→ **ФРАГМЕНТ ТЕКСТА**

Из сапожной мастерской каждый старался захватить в камеру куски кожи. По вечерам, закончив распарывать одежду, приступали к обработке кожи. Мы учились друг у друга мастерить брючные ремни, портсигары, бумажники. Инструменты имелись в каждой камере.
Работать приходилось только по вечерам. Из-за «Ключника».
Ключником прозвали самого старого из «зеленых». Он дежурил только ночью. Днем в тюрьме было шумно, и охранник мог в любой момент незаметно открыть глазок двери и заглянуть в камеру. К тому времени, когда Ключник являлся на работу, в тюрьме уже устанавливалась тишина, но тогда заниматься шитьем было еще опаснее, так как некоторые охранники владели искусством ходить по коридорам без шума.

→ **РАБОЧЕЕ ЗАДАНИЕ 1**
Ответьте по фрагменту на три вопроса:
(а) Что каждый старался захватить в камеру из сапожной мастерской?
(б) Кого прозвали Ключником?
(в) В какое время суток дежурил Ключник?
→ **РАБОЧЕЕ ЗАДАНИЕ 2**
Переведите, пожалуйста, на английский язык предложение из фрагмента: «Работать приходилось только по вечерам».
→ **РАБОЧЕЕ ЗАДАНИЕ 3**
Перечислите все вещи, которые, согласно фрагменту, учились мастерить из кожи.
Приведённые далее данные здесь не используются.

→ **ВЫДЕРЖКА ИЗ ДАННЫХ**

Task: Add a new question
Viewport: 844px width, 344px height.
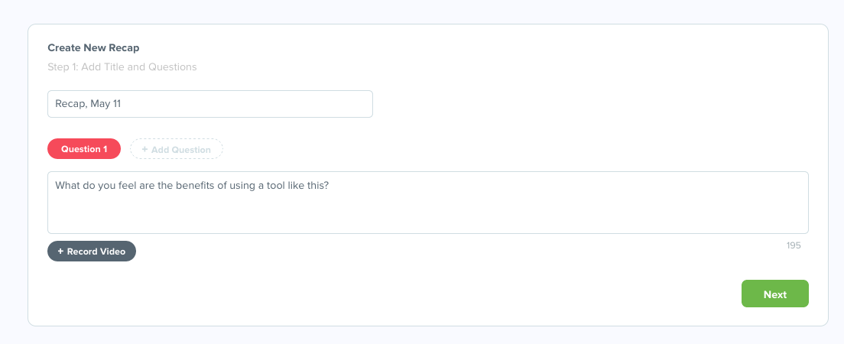Action: point(177,149)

→ **РЕШЕНИЕ УПРАЖНЕНИЯ 1**
(а) Куски кожи.
(б) Самого старого из «зеленых».
(в) Только ночью.

→ **РЕШЕНИЕ УПРАЖНЕНИЯ 2**
Work could only be done in the evenings.

→ **РЕШЕНИЕ УПРАЖНЕНИЯ 3**
Брючные ремни, портсигары, бумажники.